Document passage:
+-------+

Nigerian Catholic women's anti-abortion petition

Legalisation planned under revised constitution

A Catholic women's group in Nigeria has officially registered its opposition to the proposed legalisation of abortion as part of the review of the African country's constitution.

The Owerri Provincial Council of Catholic Women has sent a petition to the National Constitution Review Committee protesting plans to legalise abortion in a new constitution. "Abortion should not be legalised in Nigeria," the group said in the letter, since the practice "kills and dehumanises womanhood." They added, "The right of the unborn child should be protected and abortion goes contrary to the fifth commandment of God, 'Thou shalt not kill'."

The one-page petition, dated 1 February and signed by Julie Anyanwu and Clara Okorie, president and secretary respectively, as well as by four other members, was received and read on the floor of the Abia House of Assembly by the Deputy Speaker, Chief Emeka Stanley.

The women's group was joined in the protest by the Christian Association of Nigeria's youth division. In a letter entitled, "A Statement on the Stand of the Christian Association of Nigeria Youth Wing on Legalisation of Abortion in Nigeria," the group said: "The inalienable rights of the person must be recognised and respected by civil society and political authorities, and such fundamental rights include the right to life from the moment of conception until death."

American priest monitors theology faculties

New Internet site on acceptance level of US bishops' 'mandatum'

Fr John J. Stryjewski, a priest of the Mobile Diocese, Alabama, has set up a Web page at that provides information about the faculty members at US Catholic colleges and universities who have agreed to request certification, known as a mandatum, as teachers of the Catholic faith. He plans to assign a "mandatum quotient" to each university or college listed on his Web page - found by dividing the number of faculty members who have received a mandatum by the number of faculty eligible to receive one.

The move has sent a tremor of apprehension and outrage among some academics, who warn of a witch-hunt on the horizon for those academics who decline to request a mandatum. Sr Theresa Moser, an assistant dean at the University of San Francisco, told the National Catholic Reporter: "They are opening the floodgates to the harassment of theologians and universities by the self-appointed guardians of orthodoxy. This can only undermine the enterprise of Catholic higher education in this country."

Father Stryjewski says he is not rating Catholic institutions but merely responding to requests from parents who have accessed his main site,, to ask him questions about which places he recommends: "I get about 300,000 hits a month on it, and I get commensurate e-mail so that's how that started."

The US bishops are scheduled to vote on implementation of the mandatum in June 2001 and Vatican approval is required before the procedure takes full effect. A discussion of the mandatum and its implementation will be part of the agenda when the Catholic Theological Society meets in Milwaukee in June.

New revelations on Jews saved by Pius XII

Testimonies from Founders of Israel

As early as 1939, Pius XII organised special operations to help Jews persecuted by Nazism, according to a new book on the Vatican's prewar and wartime activity.

+-------+

Set task A:
Swap "macro" for "recording" in the entries from the line with "Viewport: 550px width, 441px height." up to and including the line with "Click the Replace Description button", and write out those lines with everything else unchanged. Leave the pictures out of your answer.

[Items from a dataset]
+-------+

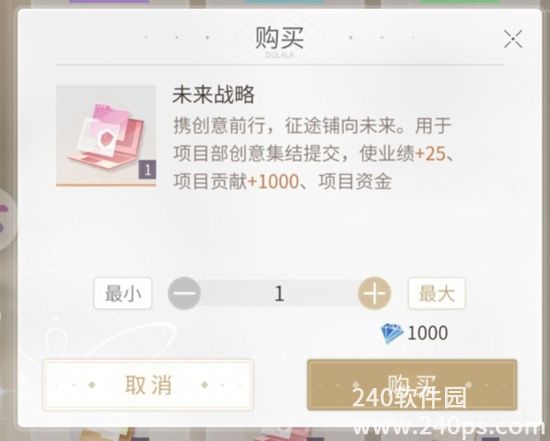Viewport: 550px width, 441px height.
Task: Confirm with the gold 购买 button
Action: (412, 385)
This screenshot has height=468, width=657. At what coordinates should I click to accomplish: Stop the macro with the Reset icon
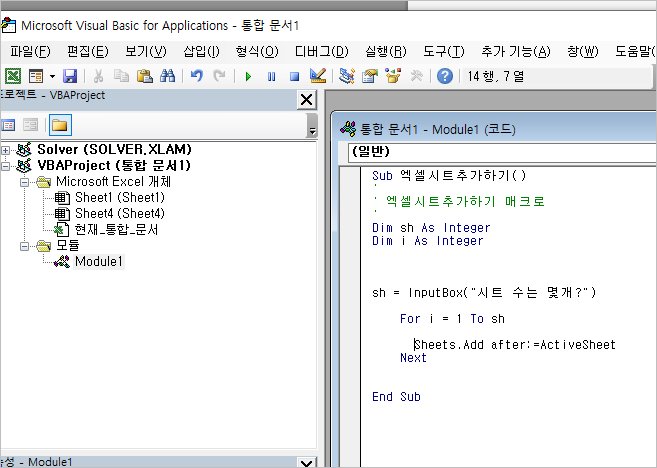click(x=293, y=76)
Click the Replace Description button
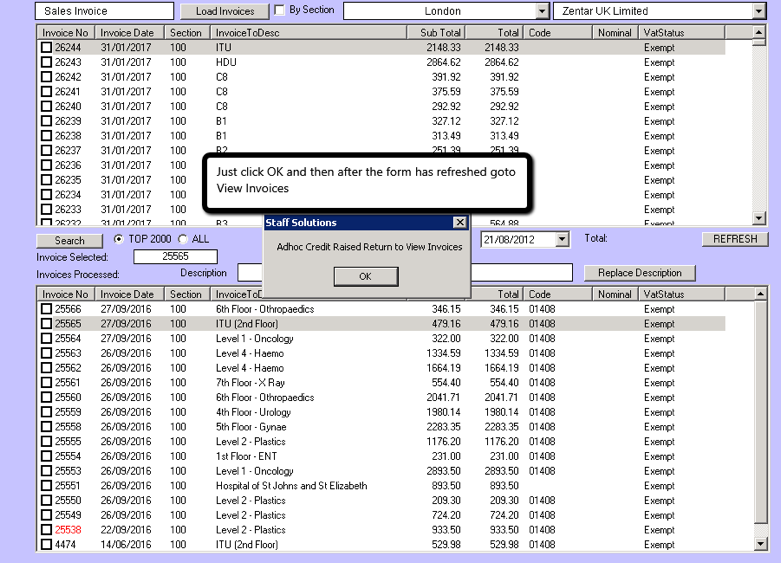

+-------+

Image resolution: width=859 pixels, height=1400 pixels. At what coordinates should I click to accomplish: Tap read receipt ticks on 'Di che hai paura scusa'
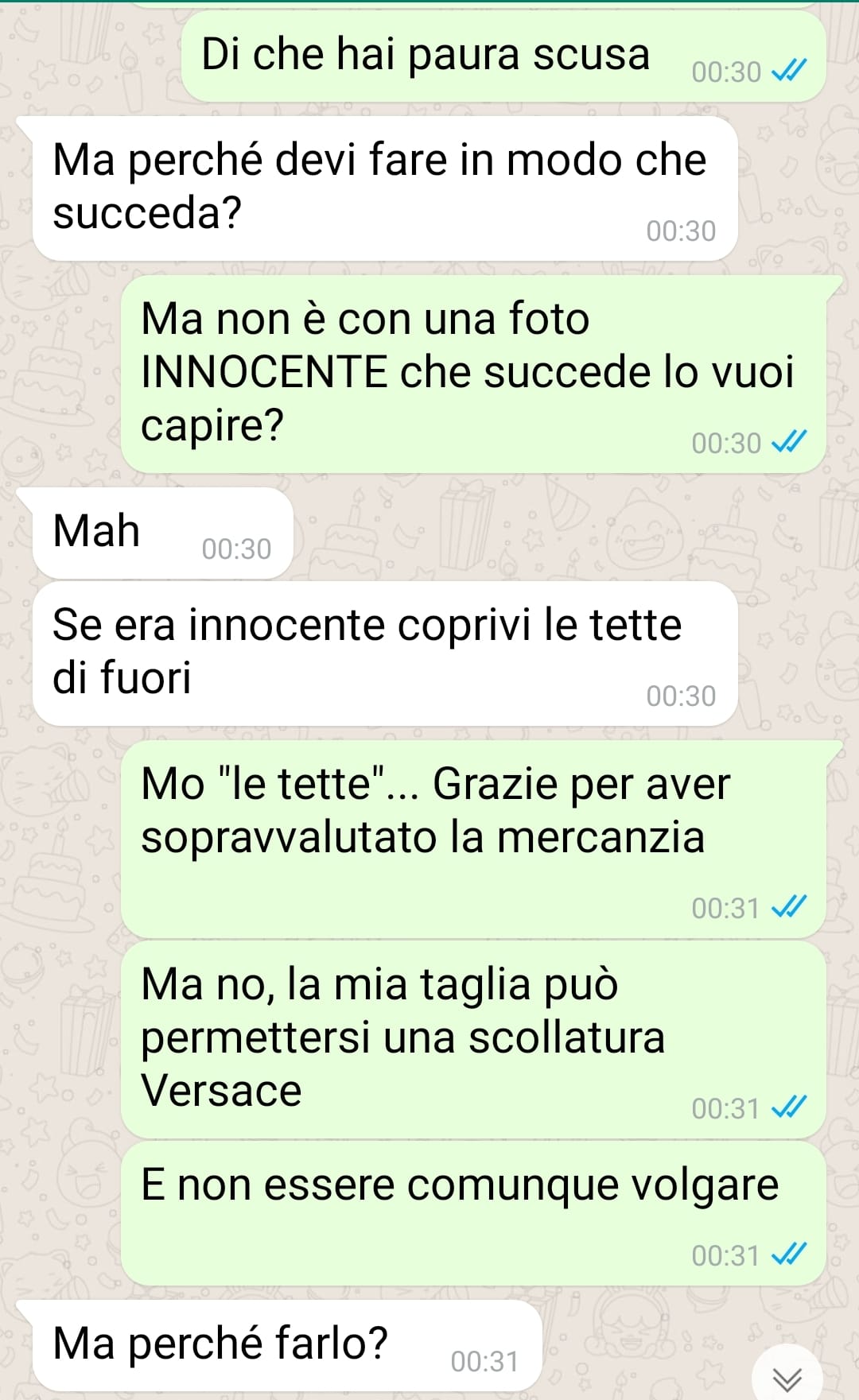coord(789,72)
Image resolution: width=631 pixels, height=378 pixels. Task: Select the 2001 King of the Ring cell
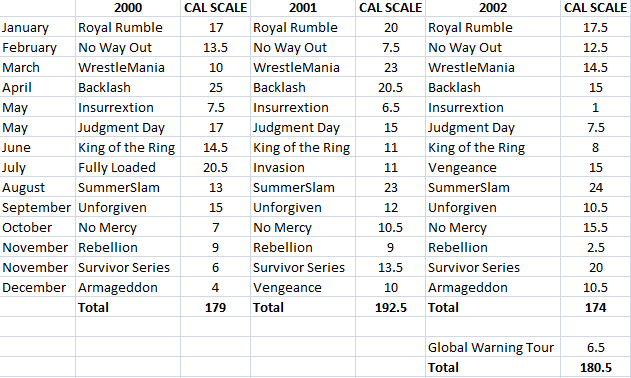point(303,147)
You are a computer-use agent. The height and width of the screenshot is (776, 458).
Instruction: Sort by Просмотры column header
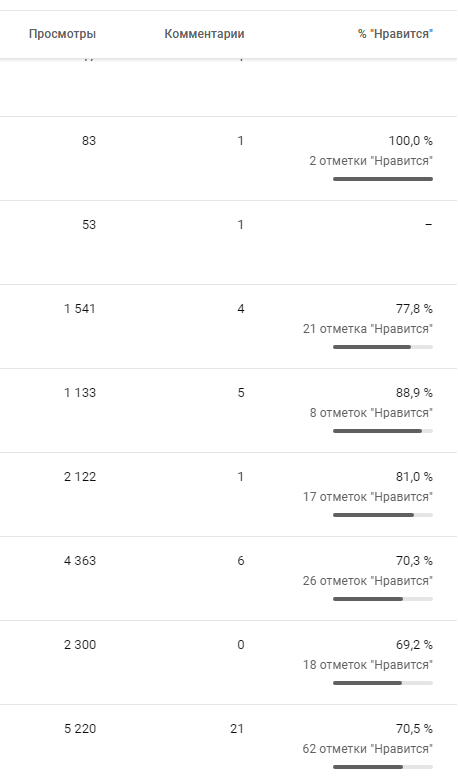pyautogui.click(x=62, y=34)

+-------+

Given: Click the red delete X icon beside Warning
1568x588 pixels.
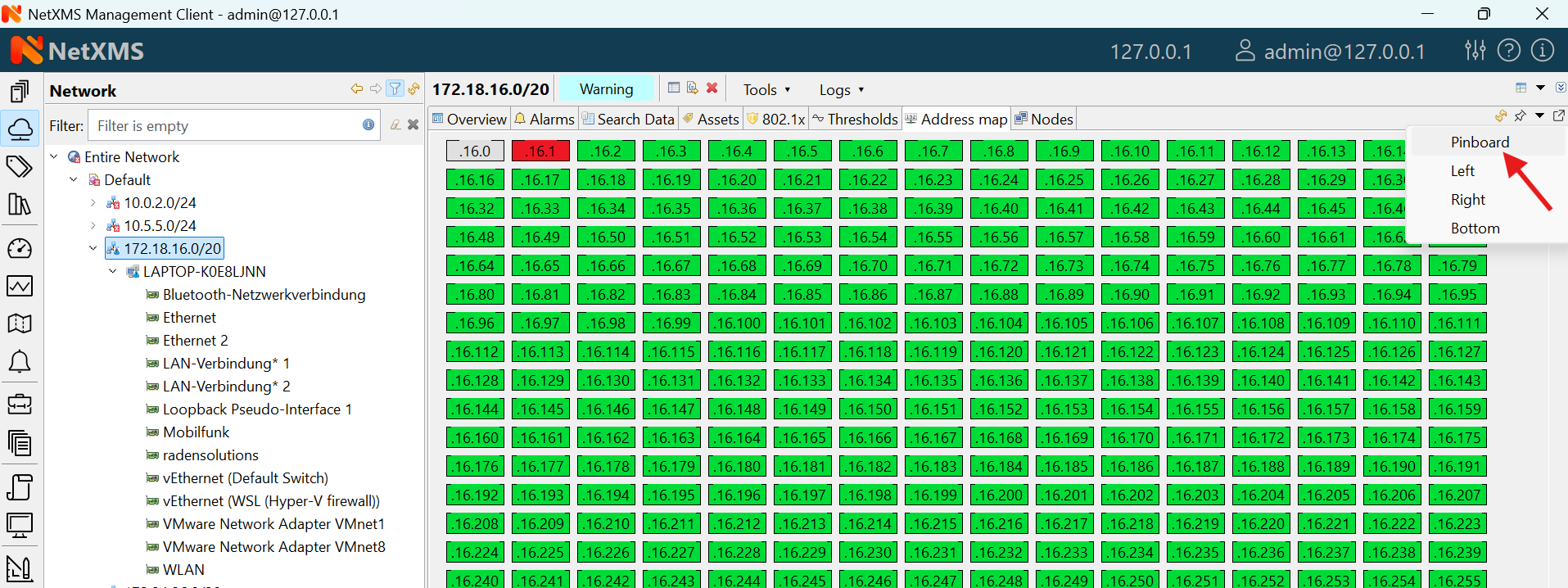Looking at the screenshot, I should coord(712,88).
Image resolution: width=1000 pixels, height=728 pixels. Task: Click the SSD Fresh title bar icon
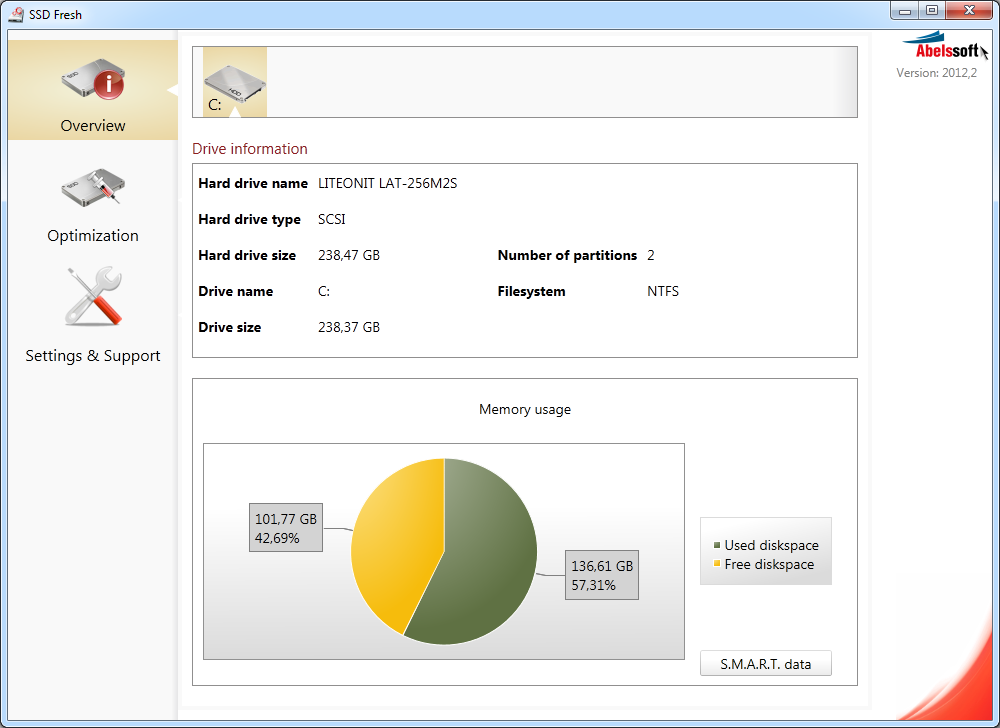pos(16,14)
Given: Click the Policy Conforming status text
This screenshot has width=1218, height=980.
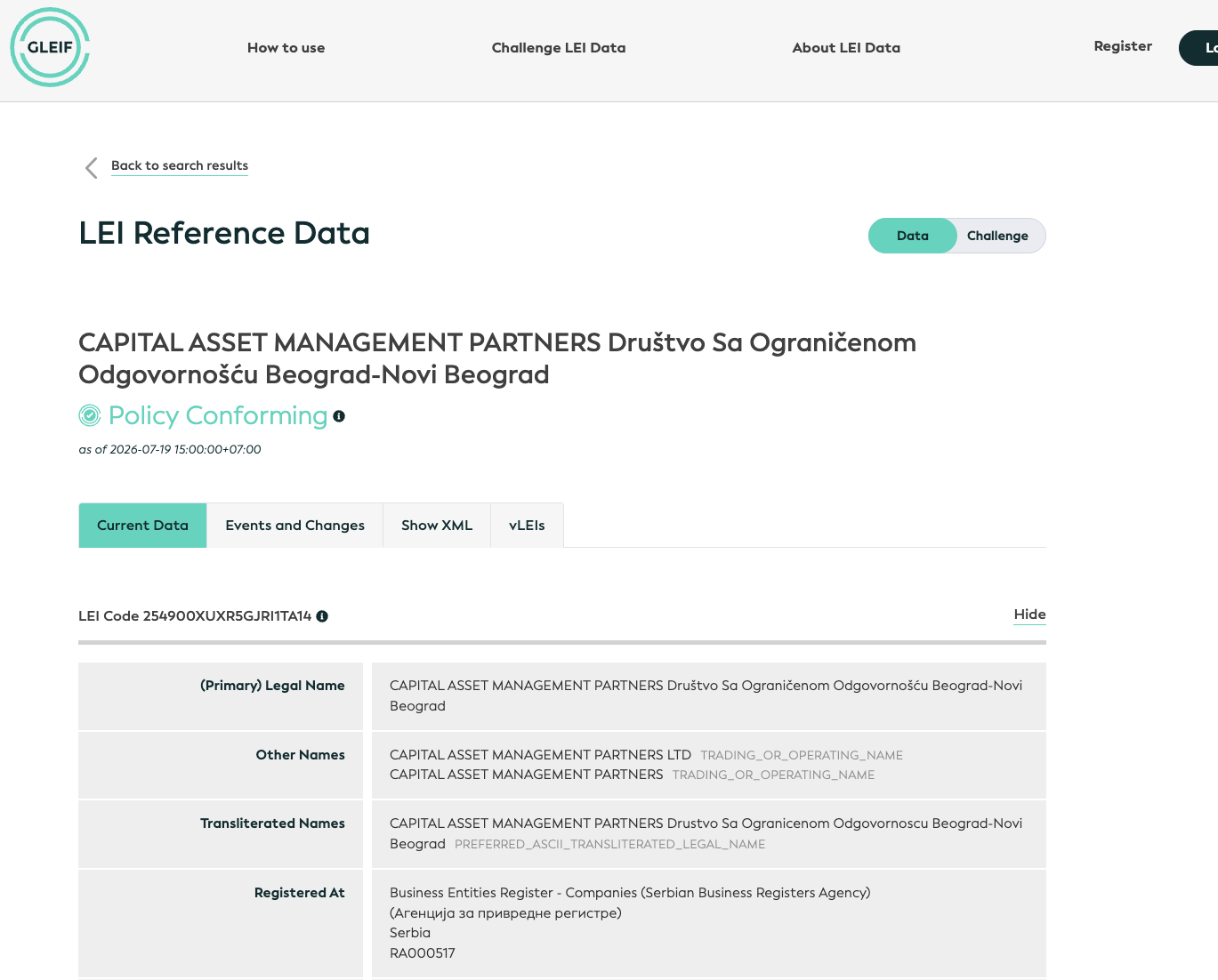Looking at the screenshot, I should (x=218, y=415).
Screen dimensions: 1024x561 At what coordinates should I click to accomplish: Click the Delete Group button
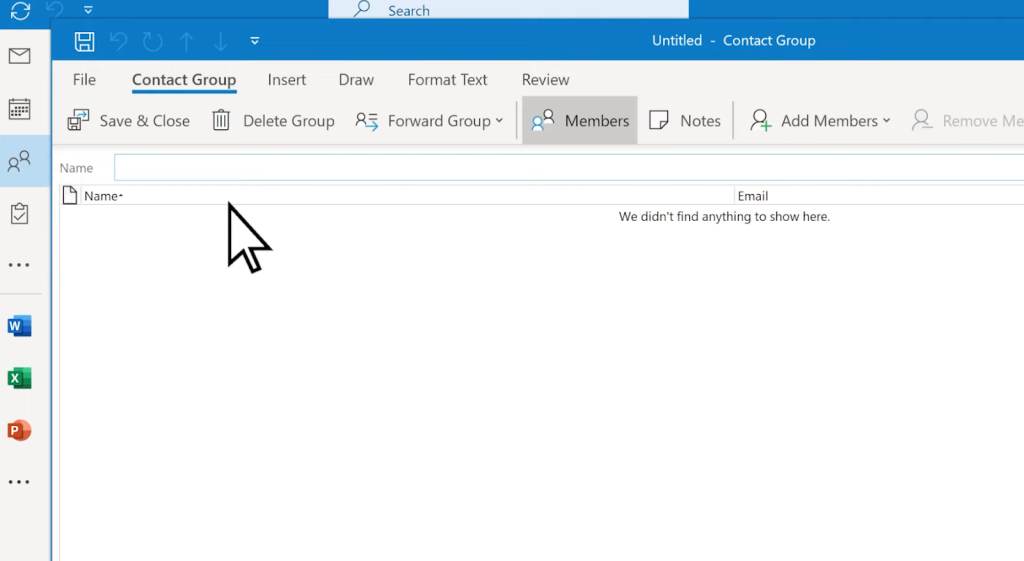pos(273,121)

+-------+

Set task B:
Quote the Catholic news passage verbatim from "Fr John J. Stryjewski, a" up to and including "to receive one.".

Worked answer A:
Viewport: 550px width, 441px height.
Task: Confirm with the gold 购买 button
Action: (412, 385)
This screenshot has height=468, width=657. At what coordinates should I click to accomplish: Stop the recording with the Reset icon
click(x=293, y=76)
Click the Replace Description button

Worked answer B:
Fr John J. Stryjewski, a priest of the Mobile Diocese, Alabama, has set up a Web page at that provides information about the faculty members at US Catholic colleges and universities who have agreed to request certification, known as a mandatum, as teachers of the Catholic faith. He plans to assign a "mandatum quotient" to each university or college listed on his Web page - found by dividing the number of faculty members who have received a mandatum by the number of faculty eligible to receive one.